Mais avant d’en arriver là — et ce d’autant plus que les États-Unis sont en passe d’épuiser tout leur répertoire de sanctions — l’administration Biden pourrait envisager cet été de proposer un accord intérimaire à Téhéran qui permettrait de geler l’activité nucléaire iranienne en échange de quelques aides économiques. Déjà évoquée par le passé, cette éventualité a d’ores et déjà été balayée d’un revers de main par le régime iranien ; mais l’étouffement de l’économie locale pourrait contraindre Téhéran à changer son fusil d’épaule.
Scénario 3
Si les négociations échouent complètement, que ni la diplomatie classique ni la diplomatie coercitive ne fonctionnent, Téhéran poursuivra alors l’enrichissement de son uranium. Enrichi aujourd’hui à 60 %, il doit encore l’être à 90 % pour acquérir les qualités militaires et pouvoir être utilisé dans une arme. Téhéran pourrait, face à la pluie de sanctions occidentales, réagir en annonçant son retrait du TNP. L’Iran ne serait plus tenu par l’engagement de ne pas fabriquer d’armes et pourrait jouer sur la même ambiguïté que son ennemi israëlien. Or, les capacités iraniennes ont atteint le niveau où Téhéran pourrait produire suffisamment de carburant pour une bombe avant que nous puissions l’arrêter.
Dans ces circonstances et compte tenu du fait que Washington insiste depuis longtemps et de façon transpartisane sur le fait qu’il ne laissera pas l’Iran aller jusque là, l’option militaire pourrait être envisagée.
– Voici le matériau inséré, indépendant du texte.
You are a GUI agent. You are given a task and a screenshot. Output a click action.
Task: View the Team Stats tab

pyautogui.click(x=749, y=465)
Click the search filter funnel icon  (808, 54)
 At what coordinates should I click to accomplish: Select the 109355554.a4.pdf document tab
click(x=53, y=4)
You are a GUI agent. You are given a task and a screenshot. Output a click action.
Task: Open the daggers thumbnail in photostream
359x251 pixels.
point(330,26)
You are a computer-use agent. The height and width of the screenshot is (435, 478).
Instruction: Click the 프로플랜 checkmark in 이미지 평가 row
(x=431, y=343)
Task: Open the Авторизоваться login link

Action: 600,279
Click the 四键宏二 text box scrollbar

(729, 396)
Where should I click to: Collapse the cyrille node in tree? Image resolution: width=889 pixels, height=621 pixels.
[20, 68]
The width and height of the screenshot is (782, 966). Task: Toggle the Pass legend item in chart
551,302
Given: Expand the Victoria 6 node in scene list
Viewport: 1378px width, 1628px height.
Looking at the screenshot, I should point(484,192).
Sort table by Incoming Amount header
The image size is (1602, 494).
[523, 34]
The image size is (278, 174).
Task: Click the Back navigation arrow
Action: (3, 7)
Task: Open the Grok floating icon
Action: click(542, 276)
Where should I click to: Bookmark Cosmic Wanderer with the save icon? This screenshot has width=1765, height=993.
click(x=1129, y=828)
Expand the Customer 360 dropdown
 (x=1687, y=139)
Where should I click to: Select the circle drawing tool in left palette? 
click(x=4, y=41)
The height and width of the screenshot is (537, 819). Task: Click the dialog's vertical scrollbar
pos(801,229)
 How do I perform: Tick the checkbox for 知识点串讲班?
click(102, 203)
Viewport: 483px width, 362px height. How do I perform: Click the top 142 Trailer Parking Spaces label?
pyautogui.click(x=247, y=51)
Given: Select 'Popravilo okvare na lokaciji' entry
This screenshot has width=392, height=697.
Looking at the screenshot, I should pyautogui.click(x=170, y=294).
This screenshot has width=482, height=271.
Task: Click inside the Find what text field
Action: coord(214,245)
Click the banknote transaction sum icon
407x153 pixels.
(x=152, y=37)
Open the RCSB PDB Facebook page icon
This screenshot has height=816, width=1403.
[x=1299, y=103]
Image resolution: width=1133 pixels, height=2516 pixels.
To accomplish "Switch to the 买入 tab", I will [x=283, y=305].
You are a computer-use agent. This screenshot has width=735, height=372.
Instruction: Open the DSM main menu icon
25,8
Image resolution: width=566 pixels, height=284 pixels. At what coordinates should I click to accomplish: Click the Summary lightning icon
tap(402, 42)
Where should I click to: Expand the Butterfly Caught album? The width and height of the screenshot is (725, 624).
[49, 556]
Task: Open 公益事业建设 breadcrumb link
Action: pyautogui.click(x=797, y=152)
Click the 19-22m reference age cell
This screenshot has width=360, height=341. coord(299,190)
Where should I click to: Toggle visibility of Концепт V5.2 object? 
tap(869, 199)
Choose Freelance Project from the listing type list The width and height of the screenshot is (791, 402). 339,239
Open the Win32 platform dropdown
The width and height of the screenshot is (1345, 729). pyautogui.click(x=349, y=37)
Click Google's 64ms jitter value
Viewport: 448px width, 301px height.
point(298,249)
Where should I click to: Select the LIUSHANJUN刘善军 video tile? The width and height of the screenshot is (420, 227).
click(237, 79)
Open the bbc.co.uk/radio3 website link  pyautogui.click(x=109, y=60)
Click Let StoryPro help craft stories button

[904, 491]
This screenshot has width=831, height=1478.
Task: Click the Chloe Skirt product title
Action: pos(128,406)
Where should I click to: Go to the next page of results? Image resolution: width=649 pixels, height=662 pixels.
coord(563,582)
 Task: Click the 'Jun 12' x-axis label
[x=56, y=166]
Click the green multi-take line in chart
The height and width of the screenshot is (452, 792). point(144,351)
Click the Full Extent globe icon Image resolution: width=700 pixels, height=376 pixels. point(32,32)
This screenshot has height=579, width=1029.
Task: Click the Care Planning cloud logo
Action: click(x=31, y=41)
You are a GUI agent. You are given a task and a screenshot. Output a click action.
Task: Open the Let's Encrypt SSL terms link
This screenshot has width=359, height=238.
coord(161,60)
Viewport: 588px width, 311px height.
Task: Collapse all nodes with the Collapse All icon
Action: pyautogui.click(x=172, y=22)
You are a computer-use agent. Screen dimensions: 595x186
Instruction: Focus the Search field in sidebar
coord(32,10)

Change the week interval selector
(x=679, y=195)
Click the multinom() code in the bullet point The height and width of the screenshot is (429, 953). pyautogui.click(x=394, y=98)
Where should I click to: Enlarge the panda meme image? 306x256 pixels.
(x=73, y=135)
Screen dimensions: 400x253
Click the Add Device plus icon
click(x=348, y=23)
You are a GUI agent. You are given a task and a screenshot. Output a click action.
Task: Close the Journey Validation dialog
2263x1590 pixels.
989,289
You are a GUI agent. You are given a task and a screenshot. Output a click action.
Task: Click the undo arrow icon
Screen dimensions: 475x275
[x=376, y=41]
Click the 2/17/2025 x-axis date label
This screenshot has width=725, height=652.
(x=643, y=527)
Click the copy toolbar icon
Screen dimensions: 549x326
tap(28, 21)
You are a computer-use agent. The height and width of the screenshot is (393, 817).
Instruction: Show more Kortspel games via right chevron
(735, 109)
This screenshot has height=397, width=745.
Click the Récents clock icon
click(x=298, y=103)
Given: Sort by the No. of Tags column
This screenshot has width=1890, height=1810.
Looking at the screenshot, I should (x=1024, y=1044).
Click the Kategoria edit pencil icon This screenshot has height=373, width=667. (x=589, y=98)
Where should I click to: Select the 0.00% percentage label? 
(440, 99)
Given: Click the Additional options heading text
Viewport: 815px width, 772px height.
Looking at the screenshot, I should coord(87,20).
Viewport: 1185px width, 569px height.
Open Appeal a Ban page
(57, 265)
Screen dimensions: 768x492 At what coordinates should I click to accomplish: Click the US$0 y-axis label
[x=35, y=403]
Mais face au manque d’informations fournies par l’Iran et à l’interdiction d’entrer sur le territoire faite aux inspecteurs de l’ONU, l’intervention serait difficile à organiser au moment opportun. En attaquant l’Iran directement sur son sol, Washington prendrait le risque d’un embrasement généralisé dans la région, avec des représailles iraniennes par le biais de ses « proxies » en Irak, en Syrie, au Liban ou encore au Yémen. Cet activisme pourrait conduire à une course régionale à l’armement. Un Iran nucléaire contraindrait donc Washington à revoir sa politique de désengagement et à, au contraire, se réengager à travers une opération militaire compliquée et coûteuse .
Plus que jamais, le contexte actuel conduit donc les États-Unis à redoubler d’efforts pour consolider le front anti-iranien en favorisant les rapprochements entre Israël et plusieurs États arabes, à travers notamment les partenariats sécuritaires. Accord ou pas, intervention militaire ou pas, l’escalade actuelle souligne combien la première puissance mondiale peine à imposer son tempo. C’est l’image d’une Amérique relativement affaiblie qui est aujourd’hui renvoyée non seulement à Téhéran, mais aussi à Moscou et Pékin.